##### Source material #####
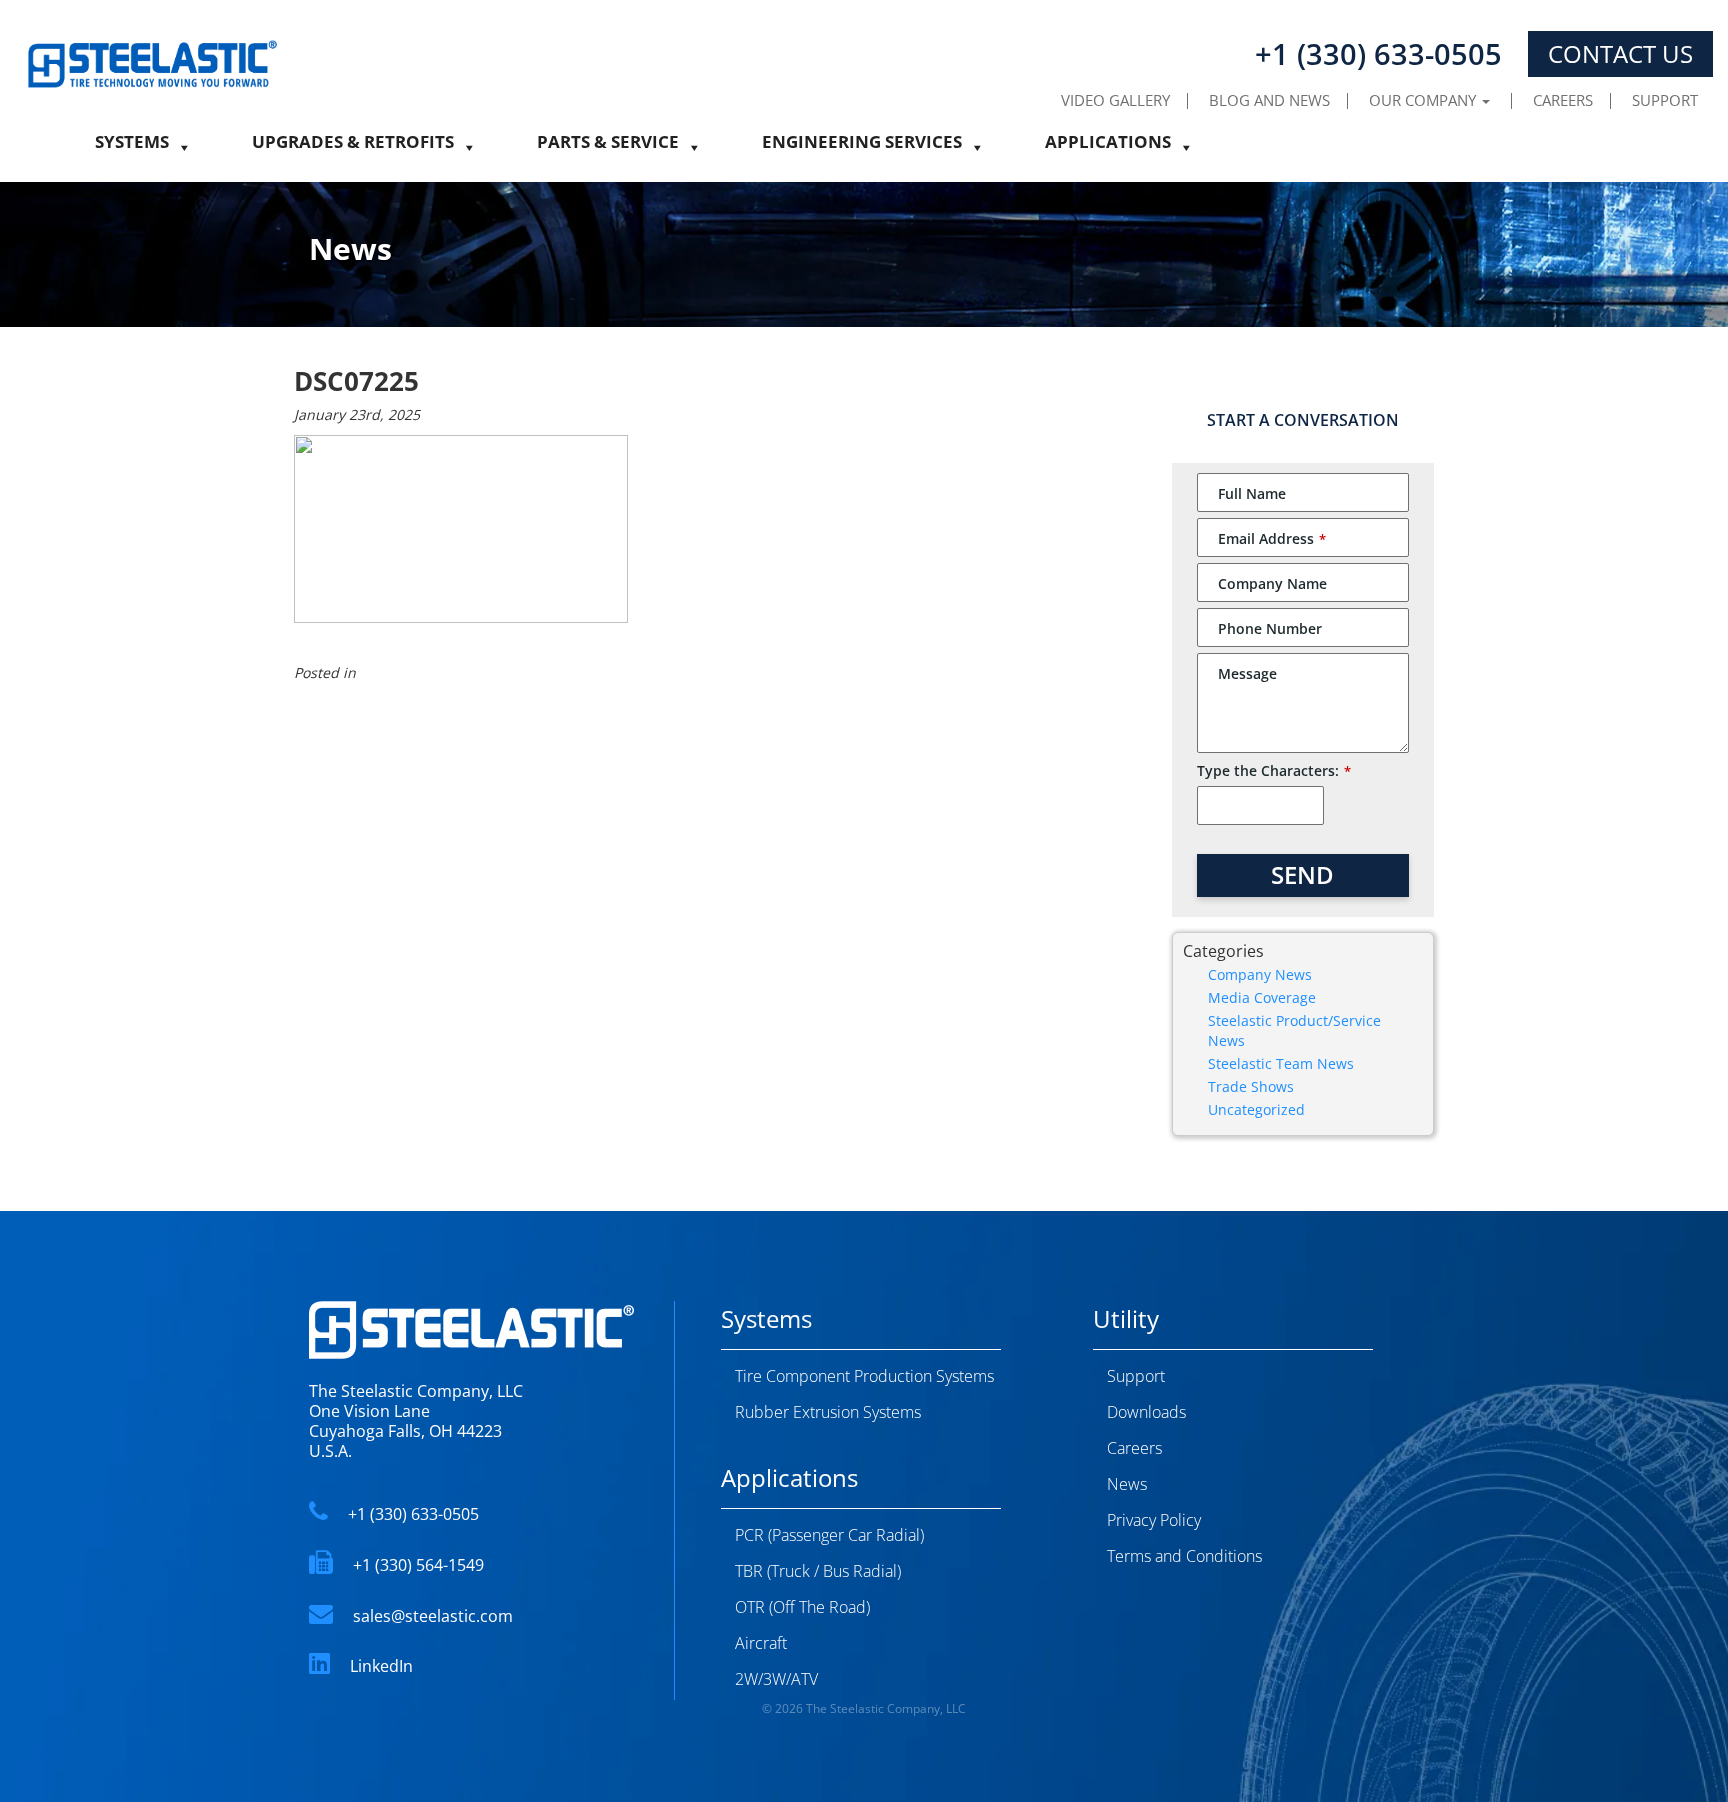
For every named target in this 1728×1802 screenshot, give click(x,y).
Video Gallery (1115, 100)
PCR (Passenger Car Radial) (829, 1535)
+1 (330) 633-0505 (413, 1514)
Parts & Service (608, 147)
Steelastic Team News (1281, 1063)
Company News (1260, 974)
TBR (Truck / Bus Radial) (818, 1571)
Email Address (1272, 538)
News (1127, 1484)
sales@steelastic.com (433, 1616)
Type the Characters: (1274, 770)
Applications (1108, 147)
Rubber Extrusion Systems (828, 1412)
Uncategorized (1256, 1109)
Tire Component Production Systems (864, 1376)
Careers (1563, 100)
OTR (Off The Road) (802, 1607)
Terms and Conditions (1184, 1556)
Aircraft (761, 1643)
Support (1665, 100)
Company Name (1272, 583)
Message (1247, 673)
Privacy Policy (1154, 1520)
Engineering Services (862, 147)
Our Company (1424, 100)
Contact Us (1620, 53)
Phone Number (1270, 628)
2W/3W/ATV (776, 1679)
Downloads (1146, 1412)
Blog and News (1269, 100)
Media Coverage (1262, 997)
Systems (132, 147)
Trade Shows (1251, 1086)
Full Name (1252, 493)
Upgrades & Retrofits (353, 147)
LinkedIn (381, 1666)
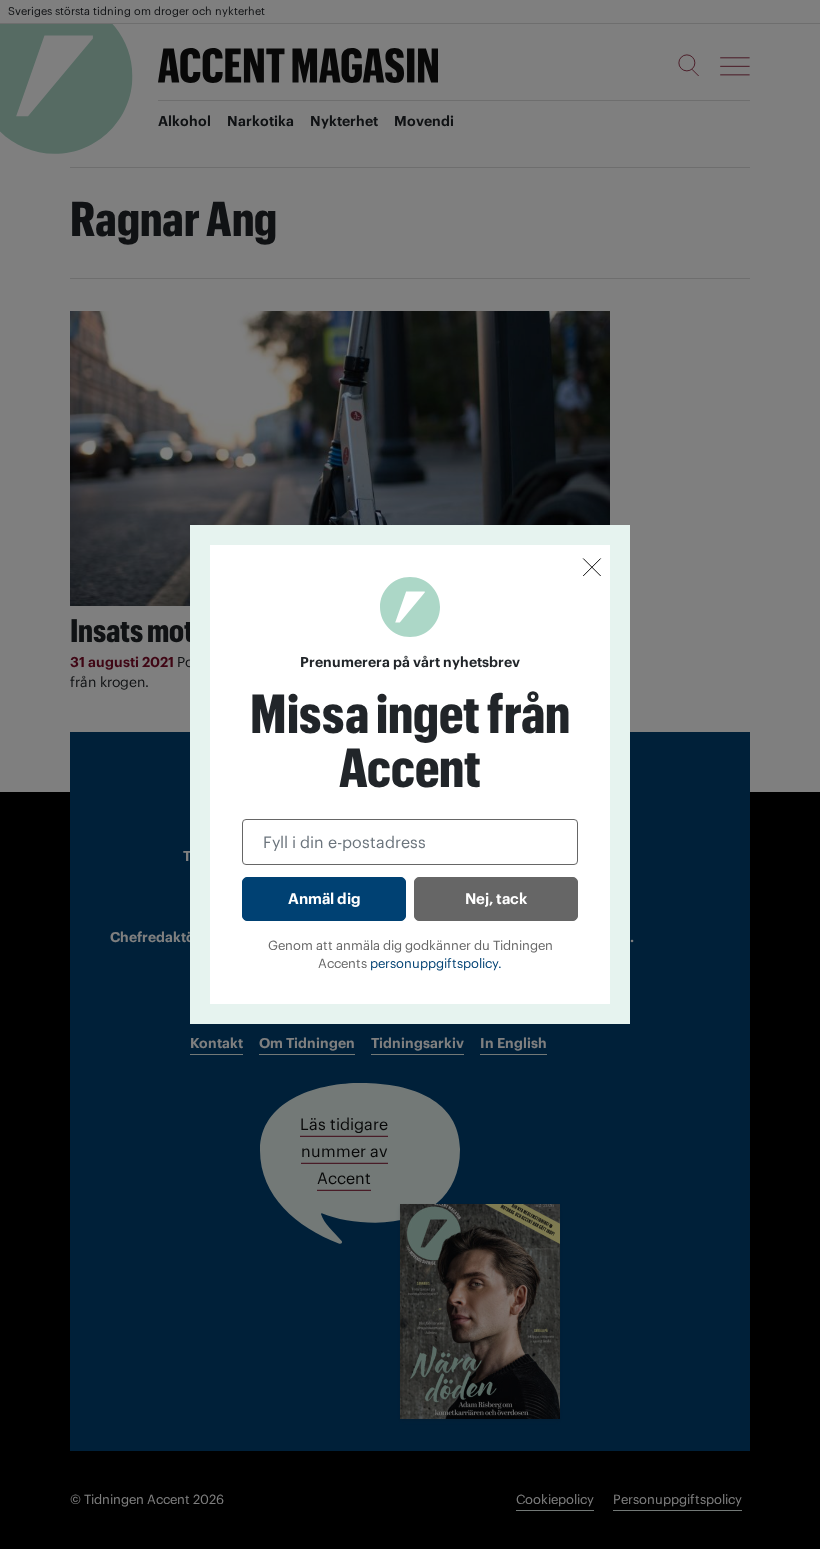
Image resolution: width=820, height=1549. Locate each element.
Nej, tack (496, 898)
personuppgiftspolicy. (436, 963)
#####
Exercise directions:
Word for word, restate the lines from the line containing "633-0505 (413, 1514)" through the end of the data, including the first and last of them. Pictures stay out.

Your response:
+1 (330) 633-0505 (413, 1514)
Parts & Service (608, 147)
Steelastic Team News (1281, 1063)
Company News (1260, 974)
TBR (Truck / Bus Radial) (818, 1571)
Email Address (1272, 538)
News (1127, 1484)
sales@steelastic.com (433, 1616)
Type the Characters: (1274, 770)
Applications (1108, 147)
Rubber Extrusion Systems (828, 1412)
Uncategorized (1256, 1109)
Tire Component Production Systems (864, 1376)
Careers (1563, 100)
OTR (Off The Road) (802, 1607)
Terms and Conditions (1184, 1556)
Aircraft (761, 1643)
Support (1665, 100)
Company Name (1272, 583)
Message (1247, 673)
Privacy Policy (1154, 1520)
Engineering Services (862, 147)
Our Company (1424, 100)
Contact Us (1620, 53)
Phone Number (1270, 628)
2W/3W/ATV (776, 1679)
Downloads (1146, 1412)
Blog and News (1269, 100)
Media Coverage (1262, 997)
Systems (132, 147)
Trade Shows (1251, 1086)
Full Name (1252, 493)
Upgrades & Retrofits (353, 147)
LinkedIn (381, 1666)
Image resolution: width=820, height=1549. Locate each element.
Nej, tack (496, 898)
personuppgiftspolicy. (436, 963)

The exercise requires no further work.